Source passage
======

Sunday 26 May 2013

Mining for Silver in Potosí

El Tío
Potosí
Idly
Coca Leaves

Landscape on the way to Potosí was simply stunning. Beautiful mountains the colour of terracotta, green and grey - enough to ensure rapt attention rather than idly reading the drive away.

Potosí is one of the highest cities in the world and was the location of the Spanish colonial mint, Casa Real de Moneda, which is now a museum that houses religious art, colonial coins, weapons, rock collections and original wooden minting machines. Five of us pottered around this building, learning about the old mint process.

Took a tour of Potosí's silver mine in the mountain known as 'Rich Hill'. Here, dust-covered miners chewed wads of coca leaves in recesses full of putrid air. We witnessed our guide pay her respects to a horned statue, El Tío. Every day miners leave offerings (cigarettes, drink and coca leaves) for him, as he is the perceived owner of the silver beneath the ground. Working conditions in the mines have changed little in 300 years. Digging is still carried out by hand; there are no power tools here. Each miner keeps the ore they find themselves.

We had to crawl on hands and knees in places to traverse up the shafts, wedging and bracing ourselves against the rock to advance forward and upward. Thankfully it turns out that I am not in the slightest bit claustrophobic. Although it would have been a bit late, and highly unwelcome, to discover this fear inside the mine.

Really enjoyed the tour. We had to buy gifts for miners; basically a goodie bag containing alcohol, cigarettes, coca leaves and gloves, and handed these out to guys we met down the mines. There was also the option to buy dynamite, which the guides set off in the mines in order to give us an idea of the volume and vibration that occurs when it is used.

On returning from the mine we went about celebrating Kirsten's birthday. In order to have the element of surprise we initially had told her that we would all go for cake and coffee at a later time that afternoon. In an effort to get her downstairs without being rumbled Tony was sent rushing to Kirsten's room to inform her that the traffic police were having issues with the parking of the truck and were threatening all sorts. Cue major panic as Kirsten located her shoes and prepared herself to do battle. On reaching the courtyard 20 overlanders bundled out of the hostel's kitchen, where we had been hiding with the cake, and sang Happy Birthday to a very shocked Kirsten. She was well and truly caught out; we were all delighted that we'd managed to surprise her. She also reconfirmed what we had already known, that Ithaca, her pride and joy baby, is her biggest weakness. We all went for a slap up meal that evening and amazingly they managed to cater for twenty two people, get all our orders correct and serve the food at pretty much the same time - incredible!

======

Directive 1
Retype the Potosí travel entry between "We had to crawl" and "inside the mine.", inclusive.

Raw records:
======

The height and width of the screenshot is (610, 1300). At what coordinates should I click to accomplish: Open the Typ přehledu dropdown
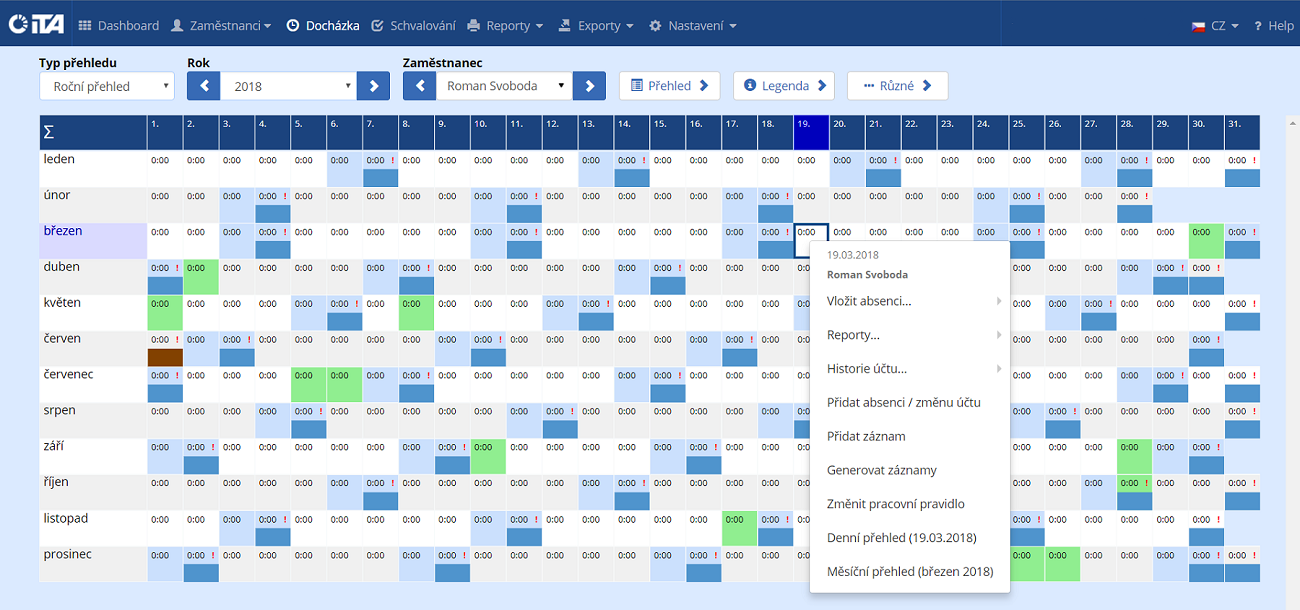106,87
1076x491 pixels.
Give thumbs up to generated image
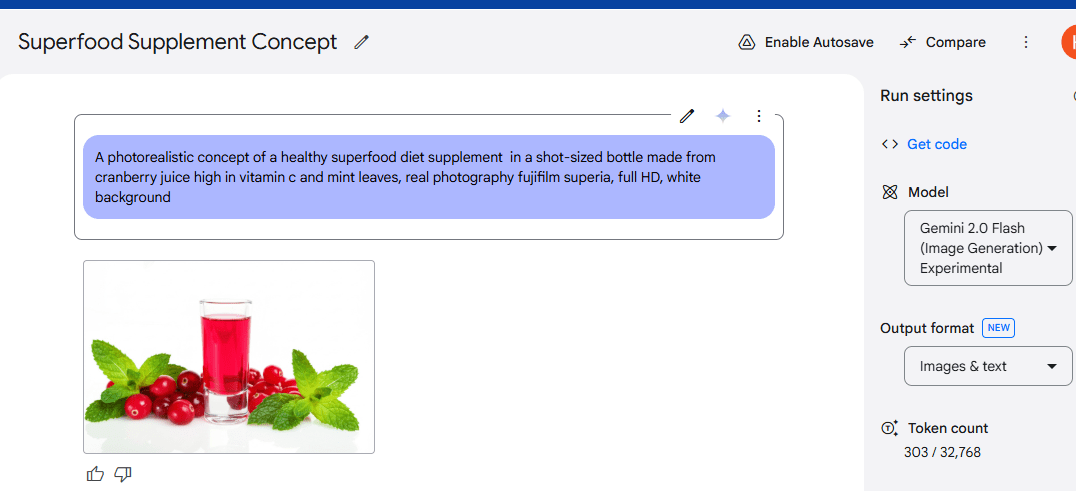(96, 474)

======

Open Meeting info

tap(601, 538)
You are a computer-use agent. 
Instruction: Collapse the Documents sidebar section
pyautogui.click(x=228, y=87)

======

Directive 2
Rewrite the rows between the lines holding "Open Meeting info" and "pyautogui.click(x=228, y=87)", inclusive, substituting "Downloads" for "Documents" and leaving everything else as it is.

Exercise solution 1
We had to crawl on hands and knees in places to traverse up the shafts, wedging and bracing ourselves against the rock to advance forward and upward. Thankfully it turns out that I am not in the slightest bit claustrophobic. Although it would have been a bit late, and highly unwelcome, to discover this fear inside the mine.

Exercise solution 2
Open Meeting info

tap(601, 538)
You are a computer-use agent. 
Instruction: Collapse the Downloads sidebar section
pyautogui.click(x=228, y=87)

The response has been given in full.